Cela conduit à se poser diverses questions. Quelles sont les intentions de GE concernant ces co-entreprises ? GE fera-t-il entrer d'autres actionnaires dans le capital pour remplacer Alstom ? Cédera-t-il une partie des actifs concernés ? Quel contrôle l'État français exercera-t-il sur ces opérations, avec quelle stratégie et quels moyens ?
La situation est différente pour chacune des trois co-entreprises.
En ce qui concerne les énergies renouvelables et les réseaux (Grid), la sortie d'Alstom du capital est prévue et ne pose pas de difficulté.
Les prix de cession sont prévus contractuellement, une option de vente peut être exercée par Alstom entre le 1 er et le 30 septembre 2018. GE aura la possibilité de céder ultérieurement sa participation dans ces entreprises. Toutefois, compte tenu notamment de l'impact futur de la coentreprise sur les énergies renouvelables en termes d'approvisionnement électrique, de telles opérations de cession devraient alors être soumises à une autorisation au titre du contrôle des investissements en France si l'acheteur pressenti était étranger.
Le cas est différent pour la co-entreprise nucléaire (GEAST), qui contient des actifs stratégiques tels que les turbines Arabelle.
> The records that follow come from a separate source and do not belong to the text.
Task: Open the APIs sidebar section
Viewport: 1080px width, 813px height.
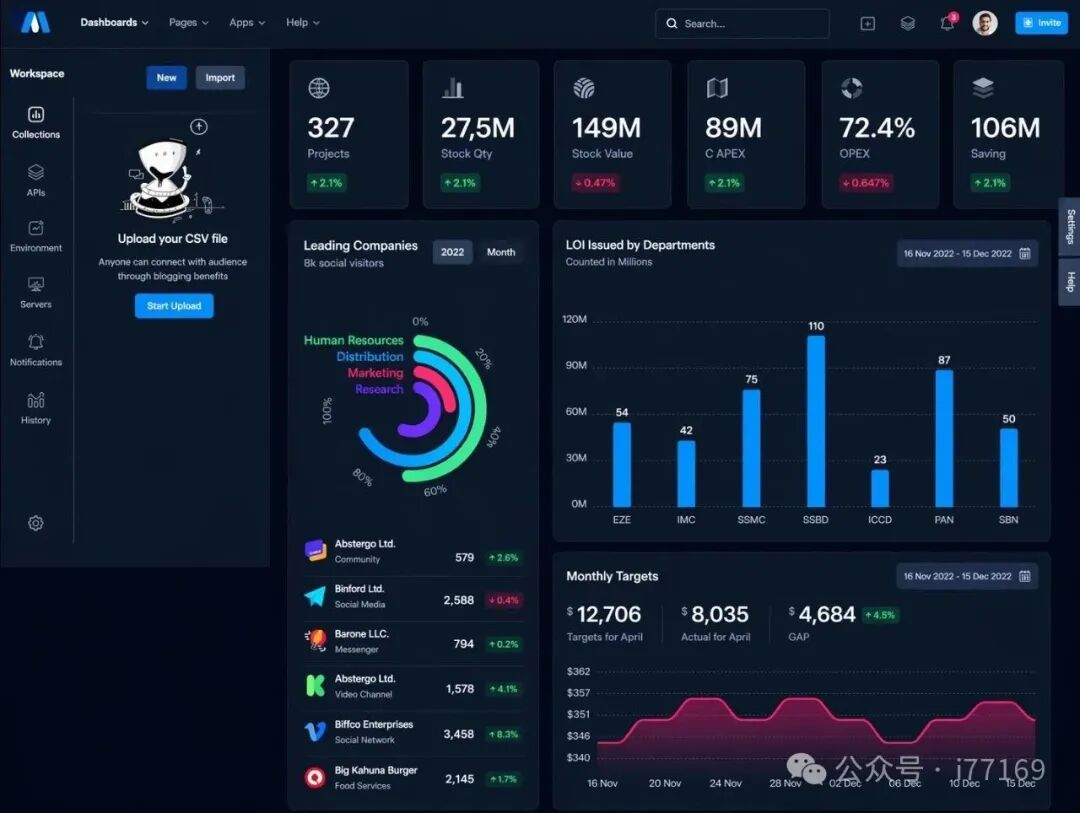Action: 36,179
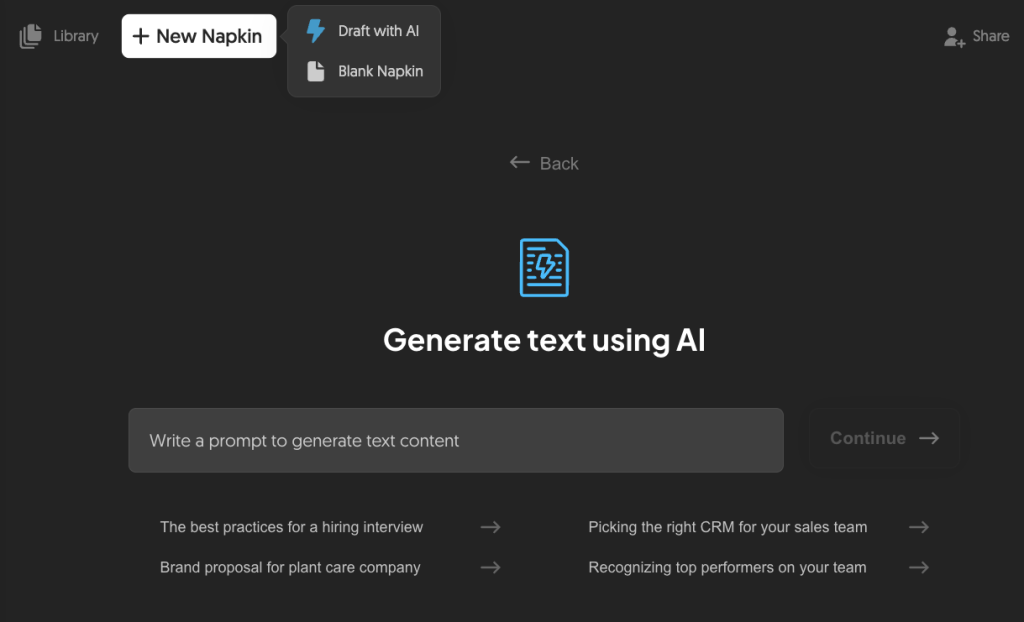The width and height of the screenshot is (1024, 622).
Task: Click the document icon next to Blank Napkin
Action: 316,70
Actuellement, le capital est détenu par Alstom à hauteur de 20 % moins une action, 80 % pour GE et une action de préférence pour l'État français avec des droits de votes de 50 % moins 2 voix pour Alstom, 50 % plus 2 voix pour GE et une action de préférence conférant certains droits de gouvernance pour l'État. Alstom a également vocation à se désengager de cette co-entreprise, sans que la date soit connue à ce jour, et suivant des modalités qui restent à déterminer, mais l'enjeu financier pour Alstom est bien moindre que sur les deux autres co-entreprises.
Néanmoins, l'hypothèse d'une possible revente ultérieure de ses parts par GE a été anticipée au moment de la signature de l'accord entre Alstom, GE et l'État : dans cette hypothèse, comme dans tous les scénarios, l'État conserverait en tout état de cause son action de préférence lui conférant des droits de gouvernance spécifiques. En outre, une procédure d'autorisation au titre des investissements étrangers en France serait requise si le repreneur n'était pas français.
Il faut rester vigilant face aux intentions de General Electric et sur le contrôle que l'État exercera sur ces opérations . En tout état de cause, il est indispensable que GE respecte l'ensemble des engagements qu'il a contractés en 2014 lors de l'acquisition de la branche « Énergie » d'Alstom.
* 66 Document de référence d'Alstom, 2016/2017.
* 67 Représentant une commande ferme de 50 rames, assortie d'une option « automatique » de 50 rames supplémentaires.